The hypothesis is that the family is **pointwise bounded** on $E$; the conclusion is that the family is **uniformly bounded in operator norm**. The completeness of $E$ is essential.
This is the tool used in the converse implications below.
[/step]
[step:Recall the canonical embedding $J : X \to X^{**}$ as an isometry]
Define $J : X \to X^{**}$ by $J(x) = \hat{x}$, where $\hat{x}(f) := f(x)$ for $f \in X^*$. Each $\hat{x}$ is linear in $f$ with $|\hat{x}(f)| \leq \|f\|\|x\|$, so $\hat{x} \in X^{**} = \mathcal{L}(X^*, \mathbb{R})$ with $\|\hat{x}\| \leq \|x\|$. The Hahn-Banach norming-functional theorem yields the reverse inequality: for any $x \neq 0$, there exists $f_0 \in X^*$ with $\|f_0\| = 1$ and $f_0(x) = \|x\|$, so $\|\hat{x}\| \geq |\hat{x}(f_0)|/\|f_0\| = \|x\|$. Hence
\begin{align*}
\|\hat{x}\|_{X^{**}} = \|x\|_X \quad \text{for all } x \in X.
\end{align*}
Thus $J$ is an isometric linear embedding.
[/step]
[step:Forward direction of (i): norm-bounded implies weakly bounded]

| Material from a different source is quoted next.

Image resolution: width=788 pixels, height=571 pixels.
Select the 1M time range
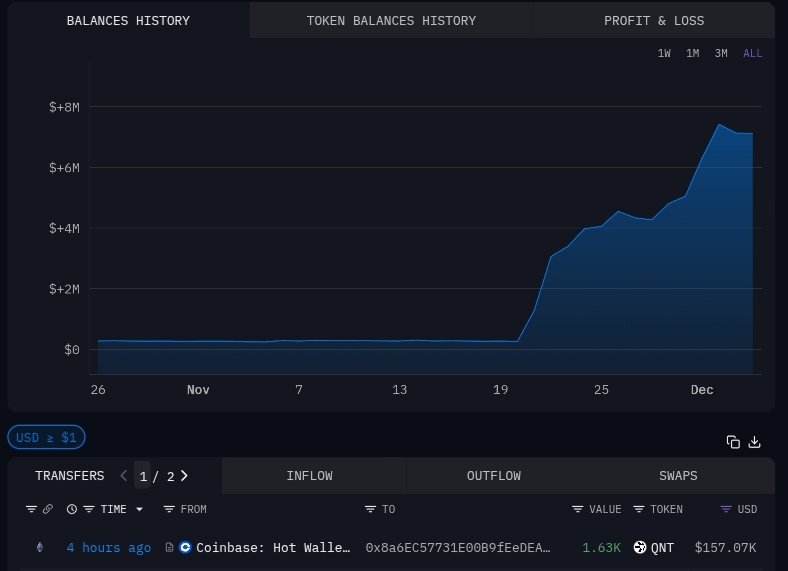(692, 54)
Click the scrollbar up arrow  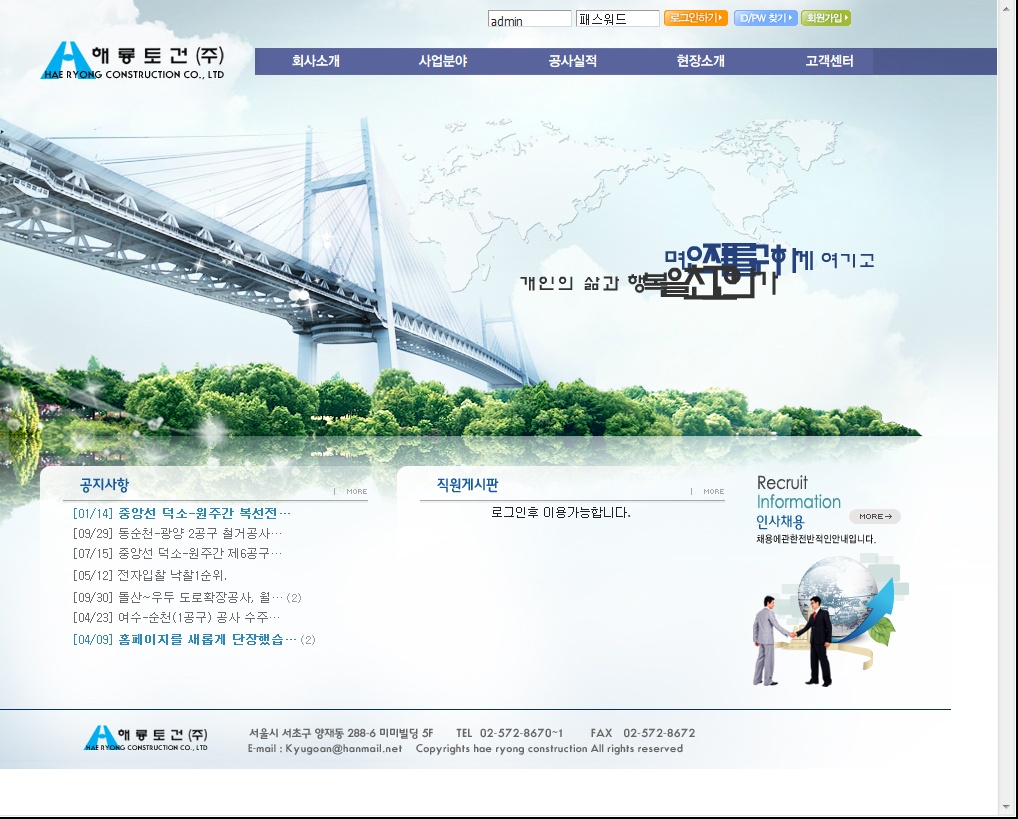[x=1007, y=8]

Suppose $A \subseteq X$ is norm-bounded, with $M := \sup_{x \in A} \|x\| < \infty$. For any $f \in X^*$,
\begin{align*}
\sup_{x \in A} |f(x)| \leq \sup_{x \in A} \|f\|\|x\| = \|f\| M < \infty,
\end{align*}
so $\{f(x) : x \in A\}$ is bounded for every $f \in X^*$, i.e. $A$ is weakly bounded.
[/step]
[step:Converse of (i): weakly bounded implies norm-bounded via PUB on $X^*$]
Suppose $A \subseteq X$ is weakly bounded: for every $f \in X^*$,
\begin{align*}
\sup_{x \in A} |f(x)| < \infty.
\end{align*}
Consider the family $\hat{A} = \{\hat{x} : x \in A\} \subseteq X^{**} = \mathcal{L}(X^*, \mathbb{R})$. For any $f \in X^*$,
\begin{align*}
\sup_{x \in A} |\hat{x}(f)| = \sup_{x \in A} |f(x)| < \infty
\end{align*}
by hypothesis. Thus $\hat{A}$ is pointwise bounded on $X^*$.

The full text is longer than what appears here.